The group's influence has made more headlines since 2010 when Republicans and conservative Democrats made gains in state races and ALEC's policies on public employee unions, environmental regulation and taxes came into question. The group also backed the "Stand Your Ground" bill at the heart of the Trayvon Martin case in Florida. The teenager was shot and killed by an armed community patrol volunteer.
Unlike groups that hire lobbyists, ALEC operates as a registered charity in 37 states. It depends on the private sector for most of its income. Lawmakers pay $50 per year for membership. Corporate and individuals pay $7,000 to $25,000.
Common Cause asked the IRS to investigate whether the group is a lobbying organization.
"It is a concern that ALEC's corporate donors may have gotten undeserved tax credits," said Janice Thompson, executive director of Common Cause Oregon. ALEC corporate board members contributed $2.2 million to Oregon legislative candidates between 2001 and 2010, according to the group.
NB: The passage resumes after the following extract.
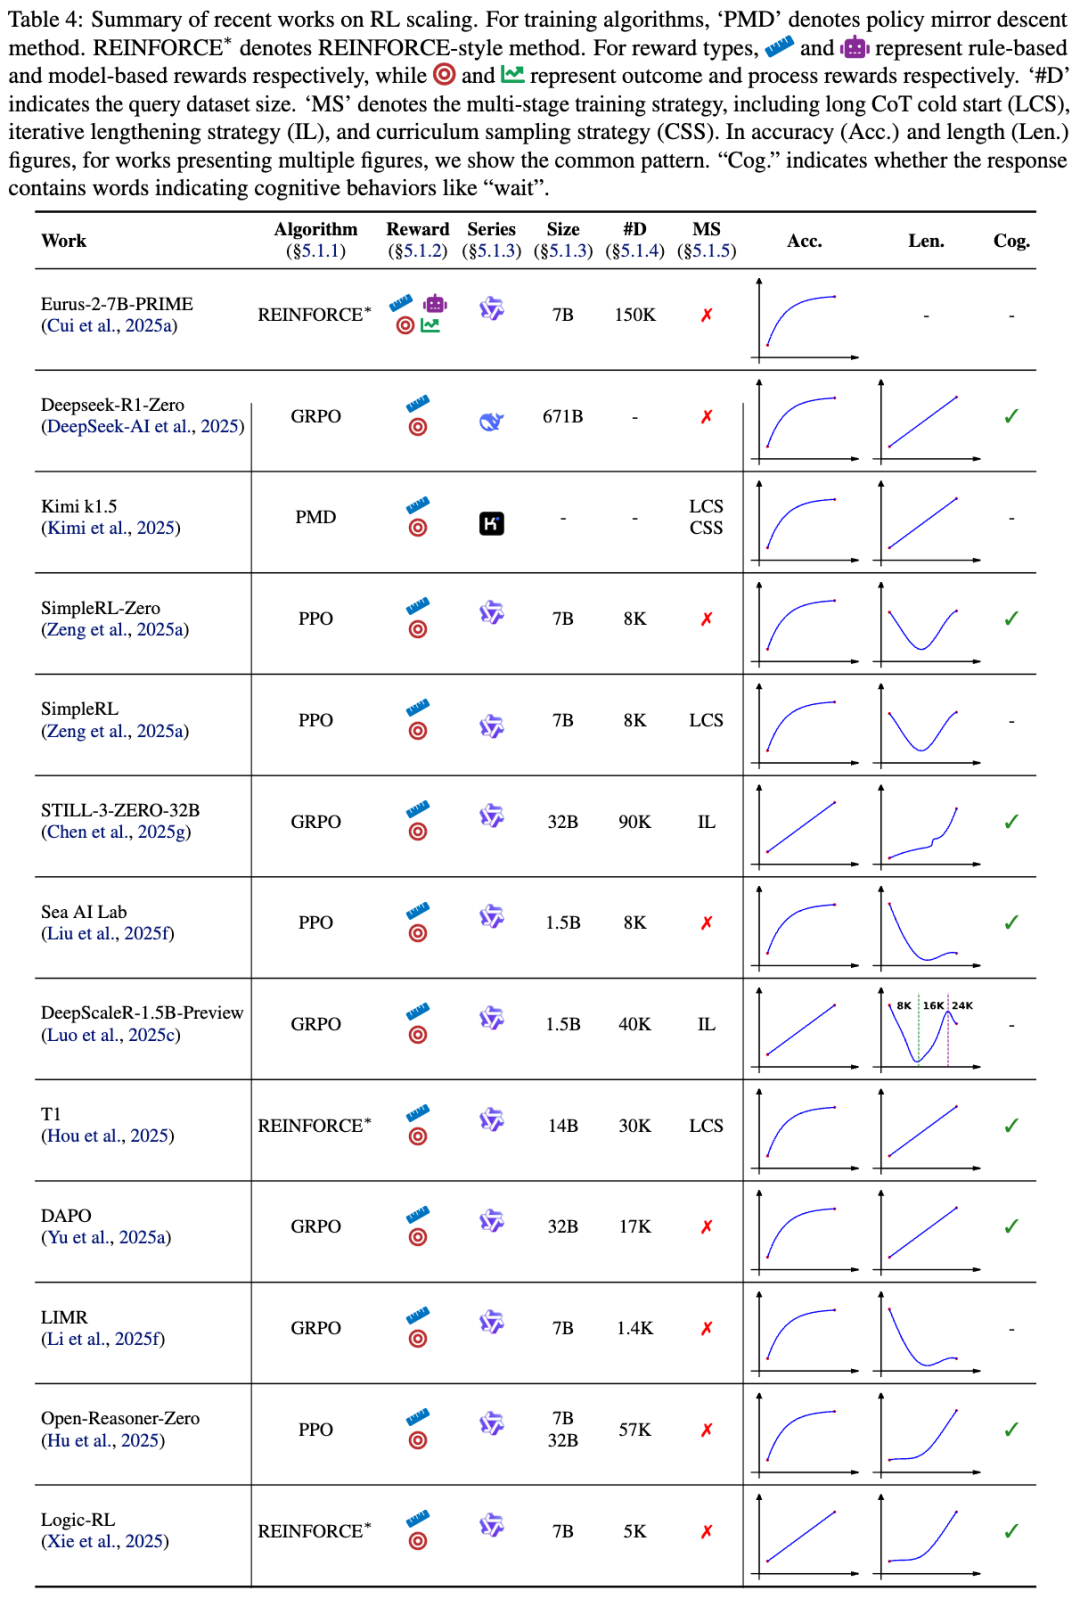This screenshot has width=1080, height=1615.
Task: Click the DeepScaleR length chart with 8K 16K 24K
Action: click(x=927, y=1029)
ALEC attorney Alan P. Dye described the IRS complaint as "frivolous" and an attack by "liberal front groups."
ALEC legislation introduced in Oregon includes bills to privatize prisons, vehicle registration and parks administration. Another bill would have required state agencies to report job openings that are not filled for more than six months, and to explain why the positions are needed.
Most of the bills never got a hearing.
A "Stand Your Ground" bill, which gives broad legal protection to anyone who says they used deadly force because they feared death or great bodily harm, has not been introduced in Oregon.
Whisnant said he does not approve of all that ALEC does and some of its proposed legislation will not fit in Oregon.
Oregon lawmakers once had their own nonpartisan researchers but they were eliminated. Sen. Jackie Dingfelder, D-Portland, chairwoman of the Senate Environment and Natural Resources Committee, said she relies on committee staff, the National Conference of Environmental Legislators, and Oregon advocates for information on issues.
Alan Rosenthal, a Rutgers University professor who studies legislatures, said it's not shocking that special interest groups offer legislative language used by lawmakers.
"Legislators don't sit down with a quill pen and draft legislation," he says. "I think legislators should have the right to turn to wherever they want to get the ideas they prefer... I have some confidence that they're not being flimflammed."